### REQUIRED TASK 1
In the data transformation notes, which uncertainty columns were dropped for 2016?

### SUPPLIED TEXT
As part of the data transformation process, we clean and prepare the data for analysis:

- Dropped columns related to uncertainty that are not needed for analysis or modeling:
  - `Standard Error` (2015)
  - `Lower Confidence Interval` and `Upper Confidence Interval` (2016)
  - `Whisker.high` and `Whisker.low` (2017)

In addition to removing uncertainty-related columns, we also dropped:

- `Dystopia Residual`: This is a synthetic value used in the original happiness score calculation. Since we aim to build our own models, this residual component is not useful and may bias our interpretation or predictions.

Dropping this ensures our models are trained only on raw, interpretable variables.

In [4]:
# 2015: Drop Standard Error and Dystopia Residual
df_2015.drop(columns=["Standard Error", "Dystopia Residual"], inplace=True)

### Entries from a dataset
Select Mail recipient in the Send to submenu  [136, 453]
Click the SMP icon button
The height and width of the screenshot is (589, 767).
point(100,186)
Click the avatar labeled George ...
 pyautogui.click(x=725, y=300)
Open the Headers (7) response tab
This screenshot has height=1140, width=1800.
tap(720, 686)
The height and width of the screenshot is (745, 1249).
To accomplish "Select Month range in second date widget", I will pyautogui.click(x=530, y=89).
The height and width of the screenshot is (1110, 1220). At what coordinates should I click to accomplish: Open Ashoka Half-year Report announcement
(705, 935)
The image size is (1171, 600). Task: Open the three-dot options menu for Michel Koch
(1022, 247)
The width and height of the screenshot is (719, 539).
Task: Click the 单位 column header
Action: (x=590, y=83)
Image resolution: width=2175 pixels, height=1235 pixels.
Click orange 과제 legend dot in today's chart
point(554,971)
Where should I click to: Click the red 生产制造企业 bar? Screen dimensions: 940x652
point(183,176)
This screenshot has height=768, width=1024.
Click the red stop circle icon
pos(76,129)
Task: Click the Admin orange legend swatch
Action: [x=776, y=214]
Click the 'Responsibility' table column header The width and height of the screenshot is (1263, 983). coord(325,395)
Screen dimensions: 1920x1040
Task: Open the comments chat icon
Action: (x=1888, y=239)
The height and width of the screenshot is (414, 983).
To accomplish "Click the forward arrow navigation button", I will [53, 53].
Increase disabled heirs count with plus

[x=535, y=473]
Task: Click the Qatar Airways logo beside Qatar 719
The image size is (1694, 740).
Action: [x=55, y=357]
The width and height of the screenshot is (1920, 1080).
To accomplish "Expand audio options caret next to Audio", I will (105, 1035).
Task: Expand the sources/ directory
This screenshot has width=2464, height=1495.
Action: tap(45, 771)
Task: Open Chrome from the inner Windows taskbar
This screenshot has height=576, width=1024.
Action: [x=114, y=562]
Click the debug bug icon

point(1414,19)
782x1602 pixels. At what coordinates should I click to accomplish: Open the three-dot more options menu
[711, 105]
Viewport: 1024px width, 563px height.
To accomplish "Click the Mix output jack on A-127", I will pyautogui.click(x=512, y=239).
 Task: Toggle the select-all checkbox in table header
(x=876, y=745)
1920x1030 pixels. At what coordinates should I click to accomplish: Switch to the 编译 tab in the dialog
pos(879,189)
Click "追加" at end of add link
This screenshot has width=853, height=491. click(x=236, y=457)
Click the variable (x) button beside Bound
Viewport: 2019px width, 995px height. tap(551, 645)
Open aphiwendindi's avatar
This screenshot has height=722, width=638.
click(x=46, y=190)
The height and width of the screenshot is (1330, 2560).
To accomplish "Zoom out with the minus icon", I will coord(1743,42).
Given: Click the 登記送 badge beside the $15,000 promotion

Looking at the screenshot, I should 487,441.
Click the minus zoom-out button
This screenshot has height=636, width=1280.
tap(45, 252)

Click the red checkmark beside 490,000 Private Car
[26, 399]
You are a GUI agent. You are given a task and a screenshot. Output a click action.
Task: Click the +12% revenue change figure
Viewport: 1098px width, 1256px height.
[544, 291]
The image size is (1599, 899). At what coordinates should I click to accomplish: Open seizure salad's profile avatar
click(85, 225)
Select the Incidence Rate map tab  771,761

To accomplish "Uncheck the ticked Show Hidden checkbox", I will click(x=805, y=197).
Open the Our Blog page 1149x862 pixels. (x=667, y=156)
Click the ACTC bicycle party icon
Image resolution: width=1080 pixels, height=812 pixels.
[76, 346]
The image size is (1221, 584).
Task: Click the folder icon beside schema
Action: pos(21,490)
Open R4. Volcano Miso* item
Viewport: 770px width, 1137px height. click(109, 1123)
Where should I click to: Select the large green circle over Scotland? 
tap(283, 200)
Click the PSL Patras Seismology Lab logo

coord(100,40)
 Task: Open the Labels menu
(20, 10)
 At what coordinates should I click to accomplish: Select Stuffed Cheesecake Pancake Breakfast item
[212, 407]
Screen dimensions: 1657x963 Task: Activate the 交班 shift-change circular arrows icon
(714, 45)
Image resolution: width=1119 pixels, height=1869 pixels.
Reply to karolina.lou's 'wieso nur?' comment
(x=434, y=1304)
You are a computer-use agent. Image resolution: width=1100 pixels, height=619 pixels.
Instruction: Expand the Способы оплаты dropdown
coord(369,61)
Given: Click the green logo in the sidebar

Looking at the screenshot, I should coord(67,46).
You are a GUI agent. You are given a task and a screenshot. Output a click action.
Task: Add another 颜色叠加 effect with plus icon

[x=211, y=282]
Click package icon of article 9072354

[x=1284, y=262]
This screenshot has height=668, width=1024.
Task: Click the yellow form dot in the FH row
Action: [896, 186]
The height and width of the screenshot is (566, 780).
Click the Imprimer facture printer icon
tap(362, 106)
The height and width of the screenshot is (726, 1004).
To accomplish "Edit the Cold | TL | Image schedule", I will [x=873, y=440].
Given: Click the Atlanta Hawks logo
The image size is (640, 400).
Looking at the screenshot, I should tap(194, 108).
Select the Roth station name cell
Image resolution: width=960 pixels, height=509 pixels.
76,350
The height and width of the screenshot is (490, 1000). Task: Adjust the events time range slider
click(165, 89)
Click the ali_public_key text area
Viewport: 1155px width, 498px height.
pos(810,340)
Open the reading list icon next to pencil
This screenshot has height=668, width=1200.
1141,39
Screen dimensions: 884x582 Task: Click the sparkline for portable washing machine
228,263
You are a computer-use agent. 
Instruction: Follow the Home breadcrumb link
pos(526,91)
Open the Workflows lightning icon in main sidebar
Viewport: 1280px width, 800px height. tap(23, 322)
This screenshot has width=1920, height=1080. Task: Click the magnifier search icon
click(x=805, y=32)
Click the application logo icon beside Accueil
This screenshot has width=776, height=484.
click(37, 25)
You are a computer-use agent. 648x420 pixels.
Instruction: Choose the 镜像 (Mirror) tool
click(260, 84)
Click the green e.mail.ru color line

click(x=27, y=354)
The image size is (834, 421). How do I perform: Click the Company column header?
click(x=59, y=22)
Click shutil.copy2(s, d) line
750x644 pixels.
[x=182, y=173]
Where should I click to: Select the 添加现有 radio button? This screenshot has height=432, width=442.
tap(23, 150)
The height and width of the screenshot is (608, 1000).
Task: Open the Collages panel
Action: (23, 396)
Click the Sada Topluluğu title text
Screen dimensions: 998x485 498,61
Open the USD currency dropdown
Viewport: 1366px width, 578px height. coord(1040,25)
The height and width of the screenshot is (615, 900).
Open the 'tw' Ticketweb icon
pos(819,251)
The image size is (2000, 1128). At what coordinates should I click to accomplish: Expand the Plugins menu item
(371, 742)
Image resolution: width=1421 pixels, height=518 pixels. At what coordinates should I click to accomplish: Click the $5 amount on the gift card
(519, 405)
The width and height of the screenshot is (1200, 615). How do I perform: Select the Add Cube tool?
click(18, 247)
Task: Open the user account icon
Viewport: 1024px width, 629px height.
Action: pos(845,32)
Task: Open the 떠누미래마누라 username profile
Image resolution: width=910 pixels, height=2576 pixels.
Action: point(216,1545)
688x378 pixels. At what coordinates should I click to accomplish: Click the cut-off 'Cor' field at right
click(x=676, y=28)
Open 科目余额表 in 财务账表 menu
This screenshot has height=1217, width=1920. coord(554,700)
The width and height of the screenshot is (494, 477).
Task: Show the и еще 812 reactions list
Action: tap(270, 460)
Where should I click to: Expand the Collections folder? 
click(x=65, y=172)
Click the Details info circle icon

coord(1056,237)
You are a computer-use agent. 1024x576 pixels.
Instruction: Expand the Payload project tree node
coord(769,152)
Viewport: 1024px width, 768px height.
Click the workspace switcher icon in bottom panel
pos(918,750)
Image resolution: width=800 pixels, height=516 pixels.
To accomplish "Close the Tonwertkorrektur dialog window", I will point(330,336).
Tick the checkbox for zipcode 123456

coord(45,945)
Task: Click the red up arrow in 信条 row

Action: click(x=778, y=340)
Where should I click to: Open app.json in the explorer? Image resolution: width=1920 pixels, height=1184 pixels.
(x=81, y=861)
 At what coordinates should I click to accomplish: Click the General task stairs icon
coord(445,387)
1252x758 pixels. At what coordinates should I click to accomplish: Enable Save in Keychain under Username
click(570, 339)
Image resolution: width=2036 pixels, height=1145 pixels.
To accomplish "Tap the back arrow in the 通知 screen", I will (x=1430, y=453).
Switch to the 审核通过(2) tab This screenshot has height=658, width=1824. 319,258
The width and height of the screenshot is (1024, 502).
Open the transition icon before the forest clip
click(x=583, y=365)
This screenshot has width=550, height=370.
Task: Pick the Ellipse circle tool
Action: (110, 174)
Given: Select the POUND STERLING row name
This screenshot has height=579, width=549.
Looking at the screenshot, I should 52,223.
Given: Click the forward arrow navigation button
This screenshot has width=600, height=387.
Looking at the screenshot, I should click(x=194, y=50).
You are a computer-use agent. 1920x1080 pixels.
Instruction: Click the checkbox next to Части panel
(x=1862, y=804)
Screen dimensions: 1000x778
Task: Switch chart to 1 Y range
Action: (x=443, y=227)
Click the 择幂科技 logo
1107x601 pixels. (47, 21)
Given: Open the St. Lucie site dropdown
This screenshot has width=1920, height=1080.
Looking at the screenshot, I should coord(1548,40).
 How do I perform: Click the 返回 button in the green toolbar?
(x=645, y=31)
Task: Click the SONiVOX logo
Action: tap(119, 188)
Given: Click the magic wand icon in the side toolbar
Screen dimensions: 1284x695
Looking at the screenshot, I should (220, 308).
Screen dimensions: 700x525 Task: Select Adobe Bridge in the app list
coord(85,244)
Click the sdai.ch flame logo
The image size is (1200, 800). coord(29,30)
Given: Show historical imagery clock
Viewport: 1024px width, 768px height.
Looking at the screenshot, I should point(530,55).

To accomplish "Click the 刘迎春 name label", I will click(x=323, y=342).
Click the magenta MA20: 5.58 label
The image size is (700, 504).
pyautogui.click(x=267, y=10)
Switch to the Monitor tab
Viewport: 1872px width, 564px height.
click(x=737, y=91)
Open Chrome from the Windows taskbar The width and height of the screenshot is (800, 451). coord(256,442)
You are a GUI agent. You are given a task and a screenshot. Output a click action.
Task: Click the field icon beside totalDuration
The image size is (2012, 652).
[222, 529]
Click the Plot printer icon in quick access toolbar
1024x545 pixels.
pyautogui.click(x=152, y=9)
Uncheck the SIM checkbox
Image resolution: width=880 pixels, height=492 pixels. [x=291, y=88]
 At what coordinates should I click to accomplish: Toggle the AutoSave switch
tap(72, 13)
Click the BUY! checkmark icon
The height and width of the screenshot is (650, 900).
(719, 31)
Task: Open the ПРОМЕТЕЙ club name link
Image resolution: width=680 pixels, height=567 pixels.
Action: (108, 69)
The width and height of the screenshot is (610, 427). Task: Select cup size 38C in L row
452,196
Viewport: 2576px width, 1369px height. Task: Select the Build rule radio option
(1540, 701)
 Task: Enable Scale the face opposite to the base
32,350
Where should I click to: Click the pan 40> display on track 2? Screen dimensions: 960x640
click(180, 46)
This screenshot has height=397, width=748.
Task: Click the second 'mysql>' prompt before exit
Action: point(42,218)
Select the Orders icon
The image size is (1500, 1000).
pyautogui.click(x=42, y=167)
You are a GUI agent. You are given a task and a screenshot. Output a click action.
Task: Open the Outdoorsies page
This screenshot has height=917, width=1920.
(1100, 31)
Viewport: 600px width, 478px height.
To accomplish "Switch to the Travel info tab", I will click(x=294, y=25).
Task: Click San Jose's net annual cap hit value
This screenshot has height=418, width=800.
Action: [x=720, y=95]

### REQUIRED TASK 2
Please output the listing lines from the one containing "Task: Open the ПРОМЕТЕЙ club name link" through the one containing "(1540, 701)", inclusive, as a Markdown table with the columns No. and Line, skipping blank lines.

### TASK ANSWER 1
`Lower Confidence Interval` and `Upper Confidence Interval`

### TASK ANSWER 2
| No. | Line |
|---|---|
| 1 | Task: Open the ПРОМЕТЕЙ club name link |
| 2 | Image resolution: width=680 pixels, height=567 pixels. |
| 3 | Action: (108, 69) |
| 4 | The width and height of the screenshot is (610, 427). Task: Select cup size 38C in L row |
| 5 | 452,196 |
| 6 | Viewport: 2576px width, 1369px height. Task: Select the Build rule radio option |
| 7 | (1540, 701) |